As Kim’s physical strength deteriorated, he became unable to work at the construction sites and had to skip his insulin injections more often.

Ten years after his first diagnosis, he developed chronic kidney disease as a result of diabetes-related complications. Now Kim must undergo dialysis three times a week; otherwise, he wouldn’t be able to survive.

“I should have managed my diabetes consistently from the beginning,” he said. “Now my body has been destroyed from all the complications.”

Kim is just one in a skyrocketing population of diabetics in Korea over the recent years. And the disease is slowly becoming the second-most costly medical condition in the country, trailing just behind hypertension, the latest statistics show.

According to the National Health Insurance Corporation, the number of diabetic patients increased from nearly 1.79 million in 2008 to more than 2.21 million last year. The annual increase rate was 5.5 percent, it said.

Because it is nearly impossible to completely cure diabetes, managing the condition is imperative. Patients must monitor their blood sugar levels for their entire lives. Although insulin shots and other medicines can control blood sugar levels, the effects are temporary.

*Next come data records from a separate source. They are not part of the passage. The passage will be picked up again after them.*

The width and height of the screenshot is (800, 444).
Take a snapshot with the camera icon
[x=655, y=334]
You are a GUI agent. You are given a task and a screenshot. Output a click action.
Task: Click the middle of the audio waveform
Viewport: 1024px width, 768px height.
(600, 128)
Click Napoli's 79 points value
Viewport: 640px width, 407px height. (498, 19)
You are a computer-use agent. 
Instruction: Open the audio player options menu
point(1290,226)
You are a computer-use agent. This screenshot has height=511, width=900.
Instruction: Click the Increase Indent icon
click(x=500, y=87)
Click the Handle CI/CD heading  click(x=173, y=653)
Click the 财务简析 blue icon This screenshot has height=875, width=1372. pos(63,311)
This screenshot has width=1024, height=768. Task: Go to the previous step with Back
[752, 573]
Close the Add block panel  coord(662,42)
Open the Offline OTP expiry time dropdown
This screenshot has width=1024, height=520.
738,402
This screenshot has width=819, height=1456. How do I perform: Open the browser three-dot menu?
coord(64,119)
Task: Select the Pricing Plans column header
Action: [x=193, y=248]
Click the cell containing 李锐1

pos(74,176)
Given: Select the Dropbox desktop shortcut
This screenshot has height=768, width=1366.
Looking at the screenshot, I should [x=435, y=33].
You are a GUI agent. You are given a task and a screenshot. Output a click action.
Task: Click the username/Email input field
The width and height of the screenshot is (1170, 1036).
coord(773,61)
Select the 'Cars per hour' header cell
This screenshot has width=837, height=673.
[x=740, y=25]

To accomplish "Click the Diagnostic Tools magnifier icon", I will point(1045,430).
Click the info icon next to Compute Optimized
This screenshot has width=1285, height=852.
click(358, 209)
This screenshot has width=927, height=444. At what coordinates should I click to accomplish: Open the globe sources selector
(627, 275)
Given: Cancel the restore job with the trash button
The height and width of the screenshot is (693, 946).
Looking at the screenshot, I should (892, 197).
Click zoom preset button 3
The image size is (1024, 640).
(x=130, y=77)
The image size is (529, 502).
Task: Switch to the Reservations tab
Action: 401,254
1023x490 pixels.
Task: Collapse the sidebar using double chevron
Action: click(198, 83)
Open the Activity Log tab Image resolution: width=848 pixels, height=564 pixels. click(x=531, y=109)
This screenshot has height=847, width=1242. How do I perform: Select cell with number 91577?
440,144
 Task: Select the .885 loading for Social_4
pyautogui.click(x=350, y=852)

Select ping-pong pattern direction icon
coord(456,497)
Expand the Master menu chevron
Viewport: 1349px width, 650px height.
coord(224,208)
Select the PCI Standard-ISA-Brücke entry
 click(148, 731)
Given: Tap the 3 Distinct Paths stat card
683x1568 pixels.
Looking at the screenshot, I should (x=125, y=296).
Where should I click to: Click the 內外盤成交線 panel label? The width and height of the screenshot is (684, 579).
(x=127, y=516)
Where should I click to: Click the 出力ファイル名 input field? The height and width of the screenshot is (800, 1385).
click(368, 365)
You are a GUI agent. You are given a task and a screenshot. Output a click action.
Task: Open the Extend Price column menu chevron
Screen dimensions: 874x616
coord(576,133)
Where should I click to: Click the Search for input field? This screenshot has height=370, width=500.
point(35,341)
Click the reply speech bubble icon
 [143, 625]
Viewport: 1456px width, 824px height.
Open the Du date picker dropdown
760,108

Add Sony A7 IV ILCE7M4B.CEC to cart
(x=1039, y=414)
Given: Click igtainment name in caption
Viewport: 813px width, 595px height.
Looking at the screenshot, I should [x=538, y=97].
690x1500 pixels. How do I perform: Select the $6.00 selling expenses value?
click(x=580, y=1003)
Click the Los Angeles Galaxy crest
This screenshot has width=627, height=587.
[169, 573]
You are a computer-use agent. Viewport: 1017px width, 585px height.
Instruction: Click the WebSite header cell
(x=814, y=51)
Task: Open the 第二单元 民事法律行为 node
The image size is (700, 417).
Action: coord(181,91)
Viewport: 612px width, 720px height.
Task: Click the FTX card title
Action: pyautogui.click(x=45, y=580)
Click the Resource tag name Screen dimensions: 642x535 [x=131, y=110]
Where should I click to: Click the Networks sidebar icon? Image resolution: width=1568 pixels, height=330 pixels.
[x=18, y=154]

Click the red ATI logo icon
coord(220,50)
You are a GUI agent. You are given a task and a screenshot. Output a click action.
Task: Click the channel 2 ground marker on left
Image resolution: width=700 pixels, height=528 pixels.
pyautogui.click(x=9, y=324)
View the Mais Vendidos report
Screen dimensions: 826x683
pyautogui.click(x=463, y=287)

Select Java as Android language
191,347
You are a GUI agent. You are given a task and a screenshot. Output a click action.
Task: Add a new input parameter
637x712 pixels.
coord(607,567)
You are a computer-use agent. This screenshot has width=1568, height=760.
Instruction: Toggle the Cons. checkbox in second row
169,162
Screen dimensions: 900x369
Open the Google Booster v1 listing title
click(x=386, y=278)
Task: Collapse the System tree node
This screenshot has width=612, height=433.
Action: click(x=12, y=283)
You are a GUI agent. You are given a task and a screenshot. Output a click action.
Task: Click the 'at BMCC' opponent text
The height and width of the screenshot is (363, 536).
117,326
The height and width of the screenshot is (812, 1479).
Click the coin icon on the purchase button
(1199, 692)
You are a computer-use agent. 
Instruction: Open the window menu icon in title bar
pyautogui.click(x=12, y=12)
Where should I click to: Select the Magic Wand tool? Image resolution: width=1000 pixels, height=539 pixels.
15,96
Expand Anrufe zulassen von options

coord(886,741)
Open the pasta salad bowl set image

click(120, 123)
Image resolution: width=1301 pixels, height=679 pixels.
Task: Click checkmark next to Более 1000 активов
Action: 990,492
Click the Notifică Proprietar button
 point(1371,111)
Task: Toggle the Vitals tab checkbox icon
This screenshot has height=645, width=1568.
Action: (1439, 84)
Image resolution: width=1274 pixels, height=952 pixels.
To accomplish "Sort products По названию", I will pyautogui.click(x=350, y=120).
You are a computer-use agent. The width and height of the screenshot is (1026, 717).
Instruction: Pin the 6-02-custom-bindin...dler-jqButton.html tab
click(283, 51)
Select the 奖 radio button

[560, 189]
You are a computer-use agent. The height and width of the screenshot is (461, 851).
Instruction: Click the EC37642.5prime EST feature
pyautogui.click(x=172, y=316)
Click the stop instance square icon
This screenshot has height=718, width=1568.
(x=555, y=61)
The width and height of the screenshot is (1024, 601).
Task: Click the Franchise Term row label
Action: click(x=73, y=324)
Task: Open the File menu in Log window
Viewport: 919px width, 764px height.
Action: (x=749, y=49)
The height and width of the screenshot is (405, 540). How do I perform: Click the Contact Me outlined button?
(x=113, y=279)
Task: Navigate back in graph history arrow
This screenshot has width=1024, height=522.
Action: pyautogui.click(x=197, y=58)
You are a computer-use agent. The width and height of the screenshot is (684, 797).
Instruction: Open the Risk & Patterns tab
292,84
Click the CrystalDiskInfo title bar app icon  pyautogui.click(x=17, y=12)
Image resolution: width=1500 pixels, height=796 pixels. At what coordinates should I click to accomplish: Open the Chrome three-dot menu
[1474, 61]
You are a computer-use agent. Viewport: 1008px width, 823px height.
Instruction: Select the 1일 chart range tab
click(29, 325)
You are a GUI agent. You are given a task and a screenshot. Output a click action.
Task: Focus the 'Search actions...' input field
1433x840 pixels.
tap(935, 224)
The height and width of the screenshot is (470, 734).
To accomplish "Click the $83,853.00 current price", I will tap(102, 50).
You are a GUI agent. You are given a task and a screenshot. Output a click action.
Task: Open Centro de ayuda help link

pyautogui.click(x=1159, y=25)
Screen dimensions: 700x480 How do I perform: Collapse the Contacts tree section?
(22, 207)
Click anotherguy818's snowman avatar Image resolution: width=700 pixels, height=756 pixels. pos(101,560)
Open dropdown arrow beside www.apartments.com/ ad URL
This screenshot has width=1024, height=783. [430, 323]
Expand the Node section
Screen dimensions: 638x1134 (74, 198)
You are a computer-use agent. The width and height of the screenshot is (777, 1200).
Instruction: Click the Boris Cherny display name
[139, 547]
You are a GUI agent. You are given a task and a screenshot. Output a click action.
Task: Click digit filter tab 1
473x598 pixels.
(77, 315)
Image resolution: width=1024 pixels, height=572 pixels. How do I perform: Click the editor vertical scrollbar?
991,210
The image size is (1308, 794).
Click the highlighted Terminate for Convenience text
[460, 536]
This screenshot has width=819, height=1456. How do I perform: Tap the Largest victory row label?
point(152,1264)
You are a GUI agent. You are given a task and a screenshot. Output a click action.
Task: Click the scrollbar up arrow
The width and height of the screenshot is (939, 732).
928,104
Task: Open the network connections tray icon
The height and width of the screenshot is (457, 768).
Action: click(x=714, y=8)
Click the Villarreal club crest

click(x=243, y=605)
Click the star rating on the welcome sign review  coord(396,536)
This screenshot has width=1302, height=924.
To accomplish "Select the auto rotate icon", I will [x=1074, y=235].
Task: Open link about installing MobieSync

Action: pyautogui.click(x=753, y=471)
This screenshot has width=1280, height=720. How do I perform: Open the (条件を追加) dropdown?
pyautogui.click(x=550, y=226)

“Medicines cannot control blood sugar entirely, so patients must manage those levels through diet and physical exercise,” said Dr. Song Young-deuk, a professor of endocrinology at the National Health Insurance Service Insan Hospital. “When the patients eat irregularly, their blood sugar levels cannot be controlled.”

Many diabetics also routinely visit the hospital to manage their condition. According to the National Health Insurance Corporation, total medical costs for diabetic patients last year exceeded 1.4 trillion won ($1.32 billion) - just under costs for patients with high blood pressure, which amounted to 2.5 trillion won.

According to doctors, the complications from diabetes are more vicious than the condition itself. The insurance corporation said that about 50 percent of diabetics suffer from complications.

Chronic kidney conditions, infections and retinopathy are some of the more common complications. Diabetic patients also have more than triple the risk for stroke and cardiovascular ailments.

“Many diabetic patients are destined to suffer from complications,” Dr. Song said. “The most important thing is to delay that as much as possible through thorough management of the disease.”

Experts said that maintaining a normal weight and avoiding abdominal obesity in particular are necessary to prevent diabetes. They also advised those older than 30 to have yearly blood glucose tests if they have diabetic family members. A normal glucose level is 110 milligrams per deciliter or below; anyone with a higher figure should consult with a doctor.